Hugh put his hand on the Dutchman’s shoulder. “Lend me some of your ship’s troops, now. You should be able to scrape together some of your Dutch plantation guards once you put a skiff ashore. But I’ll have more want of foot soldiers, I suspect.”
Floriszoon nodded. “How many do you think you’ll need.”
“Thirty more?”
“Take fifty. And then get going. If there’s anything I can’t stand, it’s watching a lazy Irishman loiter about.”
Off Vieques, Caribbean Sea
Eddie Cantrell lowered his binoculars and frowned.
Ove Gjedde’s soft-voiced observation was annoying, mostly because it was perfectly accurate. “It is unlikely anything will change so dramatically that you need to examine the enemy every two minutes. They continue to run. We continue to chase. It has been thus since dawn. And the range is closing steadily.”
“Yes, steadily. But not fast enough.”
Gjedde shrugged at the receding Spanish sails that dominated the western horizon. “Like us, they have fair winds and following seas. Nothing could be better for their galleons. With the exception of our steam-ships, none of our hulls are much faster than theirs.”
Eddie nodded, turned about and raised his binoculars to better see the allied fleet behind. Led by the steam-tugged Amelia and Gelderland, eight more Dutch warships had crowded sail to keep up with the USE steamships: Hollandsche Tuijn, Zeeland, Neptunus, Utrecht, Prins Hendrik, Eenhoorn, Omlandia, Wappen von Rotterdam. They were among the lighter and swifter Dutch hulls, none carrying more than thirty-eight pieces, but even so, their speed was not much greater than that of the Spanish galleons.

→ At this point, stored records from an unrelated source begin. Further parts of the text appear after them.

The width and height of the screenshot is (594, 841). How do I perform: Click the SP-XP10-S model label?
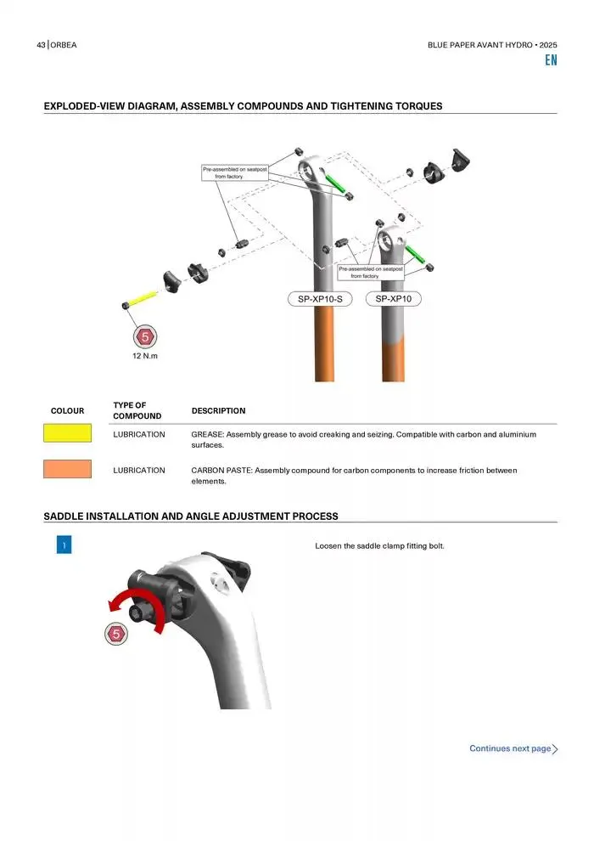pyautogui.click(x=320, y=299)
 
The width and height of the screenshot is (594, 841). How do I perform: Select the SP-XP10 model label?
pyautogui.click(x=393, y=299)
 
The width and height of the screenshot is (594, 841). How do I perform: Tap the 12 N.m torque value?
pyautogui.click(x=145, y=356)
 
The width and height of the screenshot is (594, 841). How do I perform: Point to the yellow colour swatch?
pyautogui.click(x=68, y=433)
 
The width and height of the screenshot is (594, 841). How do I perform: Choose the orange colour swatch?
pyautogui.click(x=68, y=469)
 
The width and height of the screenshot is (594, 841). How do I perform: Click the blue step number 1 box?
pyautogui.click(x=64, y=545)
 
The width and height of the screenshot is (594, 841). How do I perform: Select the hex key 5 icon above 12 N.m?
pyautogui.click(x=145, y=337)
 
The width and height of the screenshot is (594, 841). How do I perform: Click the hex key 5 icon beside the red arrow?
pyautogui.click(x=115, y=634)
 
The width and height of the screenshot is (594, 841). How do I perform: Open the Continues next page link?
pyautogui.click(x=513, y=748)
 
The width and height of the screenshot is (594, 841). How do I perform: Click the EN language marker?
pyautogui.click(x=552, y=60)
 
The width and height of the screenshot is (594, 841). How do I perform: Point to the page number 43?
pyautogui.click(x=42, y=45)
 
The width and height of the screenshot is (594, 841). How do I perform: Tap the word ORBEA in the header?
pyautogui.click(x=64, y=45)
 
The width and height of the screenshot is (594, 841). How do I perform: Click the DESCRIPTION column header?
pyautogui.click(x=219, y=411)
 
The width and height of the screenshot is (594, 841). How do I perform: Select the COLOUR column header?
pyautogui.click(x=68, y=411)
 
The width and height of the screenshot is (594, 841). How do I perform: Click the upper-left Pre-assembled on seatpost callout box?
pyautogui.click(x=234, y=172)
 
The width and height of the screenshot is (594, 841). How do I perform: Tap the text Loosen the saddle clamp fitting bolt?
pyautogui.click(x=380, y=546)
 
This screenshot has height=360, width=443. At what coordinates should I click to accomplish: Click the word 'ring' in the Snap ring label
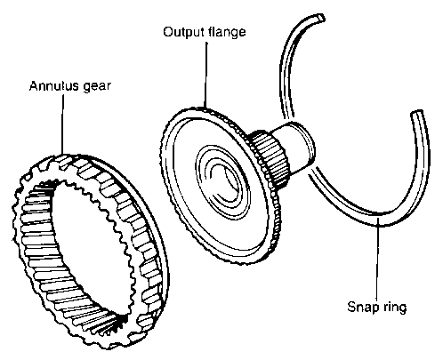coord(395,307)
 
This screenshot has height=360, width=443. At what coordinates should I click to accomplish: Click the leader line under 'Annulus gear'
coord(62,124)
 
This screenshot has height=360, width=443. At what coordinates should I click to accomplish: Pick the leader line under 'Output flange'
coord(205,74)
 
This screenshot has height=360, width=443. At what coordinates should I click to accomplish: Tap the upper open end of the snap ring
coord(320,17)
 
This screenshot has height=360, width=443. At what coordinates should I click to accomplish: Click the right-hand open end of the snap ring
coord(417,114)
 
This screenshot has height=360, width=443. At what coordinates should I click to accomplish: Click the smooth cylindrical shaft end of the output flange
coord(296,147)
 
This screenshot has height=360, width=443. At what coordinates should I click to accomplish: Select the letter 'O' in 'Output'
coord(168,32)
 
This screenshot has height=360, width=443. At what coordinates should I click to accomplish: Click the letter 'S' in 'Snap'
coord(351,307)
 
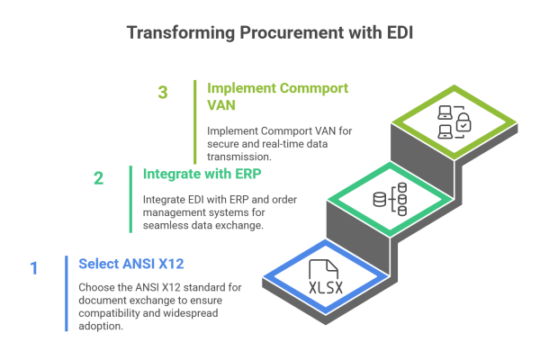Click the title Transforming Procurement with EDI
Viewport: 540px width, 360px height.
pyautogui.click(x=269, y=33)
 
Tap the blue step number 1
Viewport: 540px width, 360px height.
pyautogui.click(x=34, y=267)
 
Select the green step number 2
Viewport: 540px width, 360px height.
pyautogui.click(x=98, y=177)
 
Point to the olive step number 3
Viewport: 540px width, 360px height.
pyautogui.click(x=162, y=93)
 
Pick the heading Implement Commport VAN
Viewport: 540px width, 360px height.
pyautogui.click(x=277, y=89)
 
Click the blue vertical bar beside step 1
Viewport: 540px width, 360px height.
pyautogui.click(x=67, y=293)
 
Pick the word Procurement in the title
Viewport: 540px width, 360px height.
pyautogui.click(x=278, y=33)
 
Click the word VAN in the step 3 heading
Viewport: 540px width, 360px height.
pyautogui.click(x=222, y=104)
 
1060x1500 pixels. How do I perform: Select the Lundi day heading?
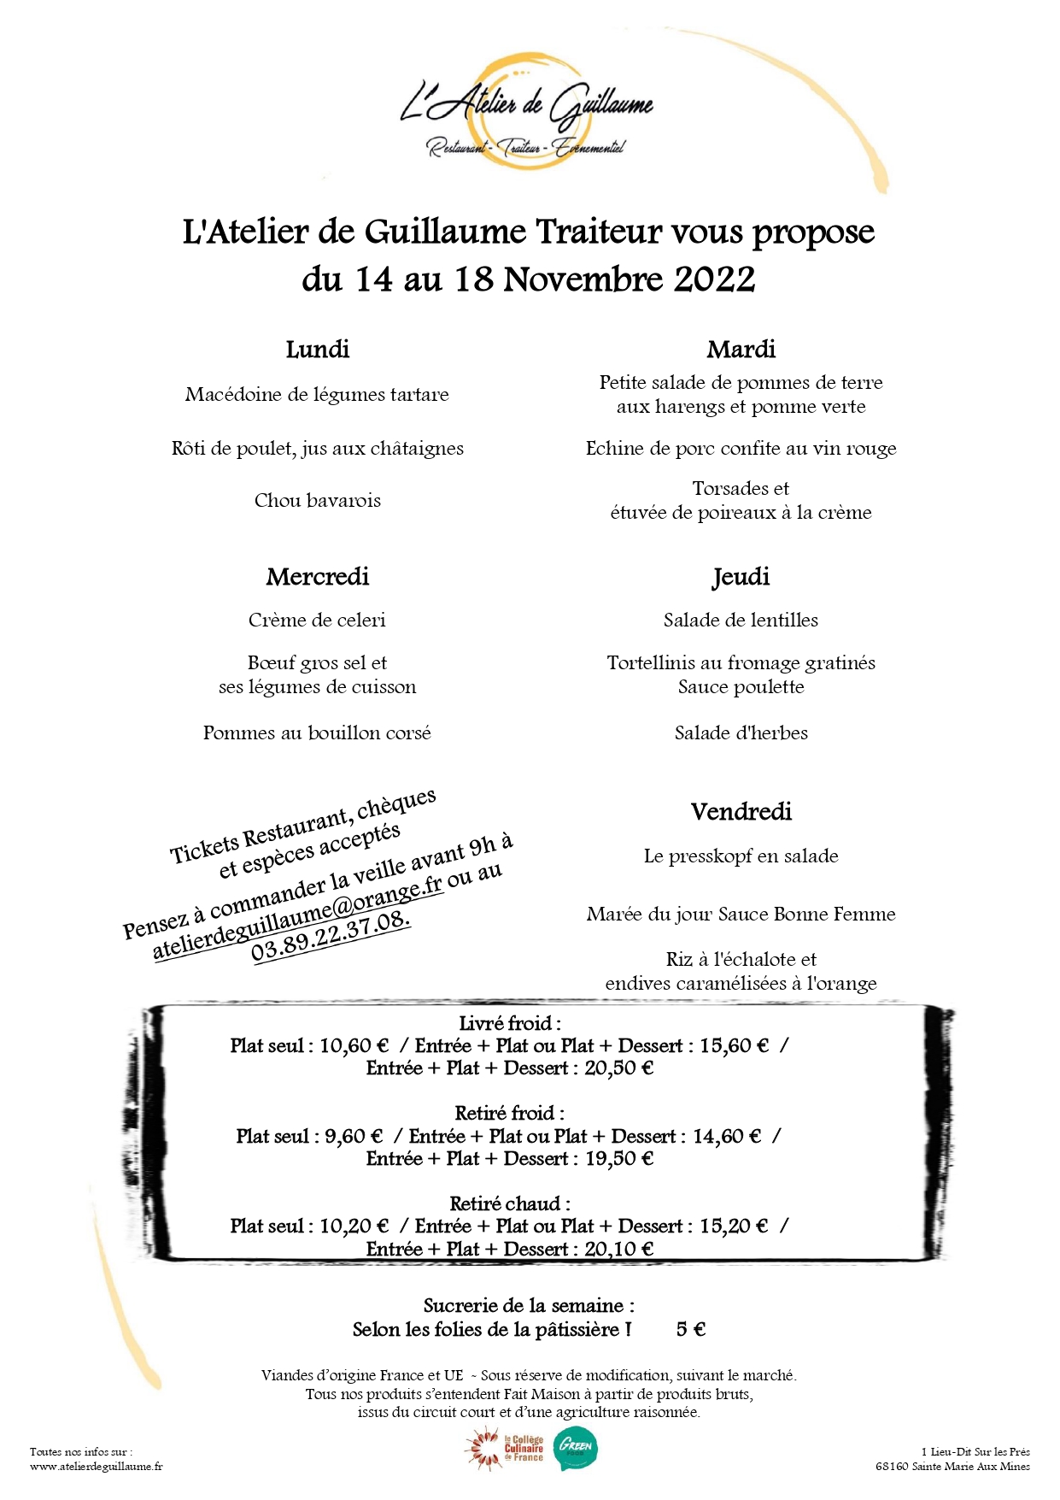click(x=318, y=349)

Van Galen had loudly protested the decision to send almost all the bigger ships south with Peg Leg Jol to Trinidad, or to be kept as a home guard at Oranjestad, but now, Eddie’s foresight was making itself felt as a lived reality. Once the Spanish saw the smoke from the steamships, he’d predicted they might not come straight to grips but do everything they could to maneuver for advantage. However, while the Intrepid and Resolve would be able to quite literally run rings around the Spanish heavies, it would be unwise to fully break formation to do so, not until the enemy was firmly engaged.